Neighborhood donation drives
It can often be productive to blanket mail an entire neighborhood or geographical area, and mention that you're doing a donation drive in their area. This could be, for example, that you set up shop in a local shopping center or church parking lot and collect donations there for a day, with permission of the owner, of course. Or maybe you dedicate your donation pickup truck to service only that area for the day. You can bulk-mail everyone in the area announcing the donation drive and the date(s) that the drive will happen.
Purchased clothing from wholesalers
There are many wholesales of used clothing. In the US, there is far more clothing purchased than we have use for. Much of our used clothing ends up getting shipped overseas. But you can also purchase pallets of clothing domestically from these wholesalers. Prices can vary depending on the grade of the clothing. If you're starting a thrift store, this may be a good place to get started, even if you are a non-profit. You might have trouble attracting donations before the store is open, so you can seed the inventory with items from a wholesaler. Usuaully these items ship with freight transporters, so shipping may be slow.

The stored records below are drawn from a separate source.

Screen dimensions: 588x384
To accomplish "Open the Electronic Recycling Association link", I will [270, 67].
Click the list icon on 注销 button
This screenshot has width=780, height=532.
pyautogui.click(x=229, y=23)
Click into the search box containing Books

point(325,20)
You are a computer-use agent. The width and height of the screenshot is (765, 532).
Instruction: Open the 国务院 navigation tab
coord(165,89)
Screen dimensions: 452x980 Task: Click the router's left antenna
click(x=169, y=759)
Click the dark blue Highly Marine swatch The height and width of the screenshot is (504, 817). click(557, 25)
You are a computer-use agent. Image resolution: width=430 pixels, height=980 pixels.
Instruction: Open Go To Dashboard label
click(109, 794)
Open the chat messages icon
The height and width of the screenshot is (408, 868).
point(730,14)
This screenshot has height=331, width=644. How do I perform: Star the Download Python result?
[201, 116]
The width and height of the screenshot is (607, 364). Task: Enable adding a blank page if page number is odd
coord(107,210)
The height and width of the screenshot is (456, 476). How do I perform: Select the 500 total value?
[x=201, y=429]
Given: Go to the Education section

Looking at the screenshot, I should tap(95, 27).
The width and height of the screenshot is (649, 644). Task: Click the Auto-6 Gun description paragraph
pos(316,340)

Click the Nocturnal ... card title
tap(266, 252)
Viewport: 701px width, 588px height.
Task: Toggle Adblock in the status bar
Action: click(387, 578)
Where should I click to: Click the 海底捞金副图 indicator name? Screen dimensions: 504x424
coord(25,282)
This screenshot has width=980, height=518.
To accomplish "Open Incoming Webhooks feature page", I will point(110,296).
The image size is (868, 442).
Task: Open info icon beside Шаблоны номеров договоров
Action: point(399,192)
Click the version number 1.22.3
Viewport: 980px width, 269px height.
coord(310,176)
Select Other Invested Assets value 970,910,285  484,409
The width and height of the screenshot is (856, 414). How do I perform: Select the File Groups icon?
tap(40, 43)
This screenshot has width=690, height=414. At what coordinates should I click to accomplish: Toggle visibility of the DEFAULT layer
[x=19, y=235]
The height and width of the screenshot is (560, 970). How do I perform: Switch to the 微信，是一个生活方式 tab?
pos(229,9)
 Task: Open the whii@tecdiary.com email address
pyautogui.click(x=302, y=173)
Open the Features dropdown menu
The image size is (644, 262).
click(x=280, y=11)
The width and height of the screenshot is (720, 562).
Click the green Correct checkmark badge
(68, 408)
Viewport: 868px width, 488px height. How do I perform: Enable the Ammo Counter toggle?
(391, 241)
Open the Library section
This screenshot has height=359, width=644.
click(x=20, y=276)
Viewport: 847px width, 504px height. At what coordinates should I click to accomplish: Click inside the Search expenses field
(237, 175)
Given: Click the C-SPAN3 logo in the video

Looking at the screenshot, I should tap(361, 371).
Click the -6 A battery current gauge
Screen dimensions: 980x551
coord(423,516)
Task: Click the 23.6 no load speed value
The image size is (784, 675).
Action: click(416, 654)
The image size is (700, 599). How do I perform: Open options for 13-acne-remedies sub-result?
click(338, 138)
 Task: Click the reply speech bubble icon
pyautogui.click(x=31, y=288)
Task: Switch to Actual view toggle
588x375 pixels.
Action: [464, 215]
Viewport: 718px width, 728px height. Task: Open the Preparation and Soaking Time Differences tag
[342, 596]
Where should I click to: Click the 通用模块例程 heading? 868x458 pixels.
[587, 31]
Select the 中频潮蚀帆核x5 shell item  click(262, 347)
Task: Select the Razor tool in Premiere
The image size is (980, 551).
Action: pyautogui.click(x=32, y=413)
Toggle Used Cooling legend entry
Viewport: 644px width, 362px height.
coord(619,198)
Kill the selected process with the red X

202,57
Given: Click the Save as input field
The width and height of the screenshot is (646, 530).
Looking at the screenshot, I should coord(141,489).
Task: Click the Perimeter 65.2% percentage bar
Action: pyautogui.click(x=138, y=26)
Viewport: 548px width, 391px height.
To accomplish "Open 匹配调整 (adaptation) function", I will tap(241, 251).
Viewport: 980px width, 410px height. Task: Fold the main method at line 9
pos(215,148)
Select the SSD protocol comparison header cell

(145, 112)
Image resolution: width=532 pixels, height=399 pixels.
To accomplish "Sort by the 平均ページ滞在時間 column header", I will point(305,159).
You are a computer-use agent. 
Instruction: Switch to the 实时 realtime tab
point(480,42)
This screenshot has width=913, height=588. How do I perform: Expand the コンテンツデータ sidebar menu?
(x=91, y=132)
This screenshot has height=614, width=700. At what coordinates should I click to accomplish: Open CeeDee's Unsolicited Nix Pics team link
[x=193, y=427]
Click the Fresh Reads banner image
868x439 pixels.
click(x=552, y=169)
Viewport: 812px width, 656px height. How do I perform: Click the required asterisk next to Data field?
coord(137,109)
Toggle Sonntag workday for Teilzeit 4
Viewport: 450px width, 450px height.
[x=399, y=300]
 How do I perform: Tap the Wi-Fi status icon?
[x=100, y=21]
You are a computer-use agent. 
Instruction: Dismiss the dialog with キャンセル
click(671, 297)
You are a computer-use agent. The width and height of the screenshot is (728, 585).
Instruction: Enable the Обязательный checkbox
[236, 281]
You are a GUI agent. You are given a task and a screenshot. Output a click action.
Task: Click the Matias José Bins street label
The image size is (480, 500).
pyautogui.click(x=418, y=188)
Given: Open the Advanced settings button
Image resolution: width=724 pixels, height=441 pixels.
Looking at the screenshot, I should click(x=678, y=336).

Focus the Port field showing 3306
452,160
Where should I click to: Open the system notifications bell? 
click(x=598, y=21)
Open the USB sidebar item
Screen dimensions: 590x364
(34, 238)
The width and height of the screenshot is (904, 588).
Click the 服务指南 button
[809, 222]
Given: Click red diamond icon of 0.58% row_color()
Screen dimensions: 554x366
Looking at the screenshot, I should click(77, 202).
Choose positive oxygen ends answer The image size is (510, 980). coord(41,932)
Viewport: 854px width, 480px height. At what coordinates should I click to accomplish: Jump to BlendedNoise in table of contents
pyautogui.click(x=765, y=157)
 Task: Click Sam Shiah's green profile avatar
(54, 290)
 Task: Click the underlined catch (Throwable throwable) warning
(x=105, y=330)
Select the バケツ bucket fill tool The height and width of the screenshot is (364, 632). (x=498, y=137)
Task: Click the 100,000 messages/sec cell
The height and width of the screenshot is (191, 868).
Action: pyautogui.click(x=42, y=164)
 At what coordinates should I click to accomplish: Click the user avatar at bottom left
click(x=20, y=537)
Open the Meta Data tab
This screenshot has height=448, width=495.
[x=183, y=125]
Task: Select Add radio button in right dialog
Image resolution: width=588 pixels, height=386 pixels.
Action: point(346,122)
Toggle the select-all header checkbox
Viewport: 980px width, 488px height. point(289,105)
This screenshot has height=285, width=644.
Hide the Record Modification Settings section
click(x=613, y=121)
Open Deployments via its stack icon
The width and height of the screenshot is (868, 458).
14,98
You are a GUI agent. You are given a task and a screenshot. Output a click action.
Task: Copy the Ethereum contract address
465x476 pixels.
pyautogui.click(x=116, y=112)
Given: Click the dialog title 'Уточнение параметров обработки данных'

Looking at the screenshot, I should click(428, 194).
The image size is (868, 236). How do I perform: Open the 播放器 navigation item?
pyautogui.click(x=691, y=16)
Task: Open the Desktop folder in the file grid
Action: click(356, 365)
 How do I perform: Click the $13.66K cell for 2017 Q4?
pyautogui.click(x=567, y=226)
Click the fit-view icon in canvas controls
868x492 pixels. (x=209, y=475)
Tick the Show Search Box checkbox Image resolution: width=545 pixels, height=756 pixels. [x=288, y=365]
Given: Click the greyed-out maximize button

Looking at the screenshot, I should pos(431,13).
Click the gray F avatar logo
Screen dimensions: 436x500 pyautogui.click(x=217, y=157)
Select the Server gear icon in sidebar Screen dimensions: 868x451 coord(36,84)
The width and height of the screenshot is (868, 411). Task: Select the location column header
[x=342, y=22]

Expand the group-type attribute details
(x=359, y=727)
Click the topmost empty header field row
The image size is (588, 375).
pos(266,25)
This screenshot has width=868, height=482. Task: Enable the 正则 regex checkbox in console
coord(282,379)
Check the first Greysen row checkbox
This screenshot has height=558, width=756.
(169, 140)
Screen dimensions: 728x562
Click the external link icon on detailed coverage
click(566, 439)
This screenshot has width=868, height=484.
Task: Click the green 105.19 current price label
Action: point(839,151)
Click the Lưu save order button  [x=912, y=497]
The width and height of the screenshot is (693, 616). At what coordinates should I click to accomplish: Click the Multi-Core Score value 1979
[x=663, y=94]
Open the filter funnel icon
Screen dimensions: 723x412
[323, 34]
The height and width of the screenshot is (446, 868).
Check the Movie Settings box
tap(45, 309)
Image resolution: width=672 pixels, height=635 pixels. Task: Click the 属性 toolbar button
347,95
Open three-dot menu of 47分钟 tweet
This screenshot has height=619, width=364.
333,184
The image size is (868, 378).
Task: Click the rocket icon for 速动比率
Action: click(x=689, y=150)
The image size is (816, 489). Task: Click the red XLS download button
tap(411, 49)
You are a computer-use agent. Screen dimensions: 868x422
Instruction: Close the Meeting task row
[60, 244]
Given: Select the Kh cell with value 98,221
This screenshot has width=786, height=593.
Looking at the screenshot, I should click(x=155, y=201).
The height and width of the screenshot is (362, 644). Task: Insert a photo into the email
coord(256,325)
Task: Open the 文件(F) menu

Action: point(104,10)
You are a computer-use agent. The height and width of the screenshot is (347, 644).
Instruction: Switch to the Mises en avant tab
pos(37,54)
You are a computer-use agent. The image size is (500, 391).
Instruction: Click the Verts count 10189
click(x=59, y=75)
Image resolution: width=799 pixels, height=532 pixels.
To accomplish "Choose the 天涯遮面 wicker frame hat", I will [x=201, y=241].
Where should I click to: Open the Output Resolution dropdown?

Many businesses have items that they need to donate. For example, a hotel doing a remodel might have large quantities of furniture. A local contractor may have new building materials that were misordered, and are not returnable. Local manufacturers may have seconds or items produced for cancelled orders. Local retailers may have out-of-style or excess items.
Many thrift stores sell some of their items on consignment. (And of course, there are many consignment retailers.) If you doing clothing thrift, you can consider having an upscale section of your store for consignment items. You can offer either store credit or cash for consigned items. ThriftCart's point of sale module can track consignment sales.
Many thrift stores purchase items for resale just like traditional retails. For example, clothing thrift stores may purchase socks or underwear, and building materials thrift stores may purchase paint, paint supplies, or flooring. This allows your shoppers to meet more of their needs without going to other stores. Generally, thrift stores can have up to 15% of their sales be from purchased product items before they become subject to UBIT (Unrelated Business Income Tax). Please consult with a tax expert prior to doing purchased product to ensure that you report everything accurately.
Liquidation of returned items
Many traditional retailers and e-tailers have generous return policies, but really aren't set up well for reselling returned items. So, for many returned items, they put them on pallets, and sell them via liquidation auction houses. For example, you can Google Amazon Liquidation Auctions to find auctions for large quantities of returned or unsellable items. These can definitely be mixed bag, so it usually takes a bit of effort to separate the wheat from the chaff. The valuable items can be quite valuable, but there will be many items that are of poor quality, or well returned because they were defective and are unusuable.
Hopefully this article has given you some inspiration for where you can source inventory for your thrift or reuse store!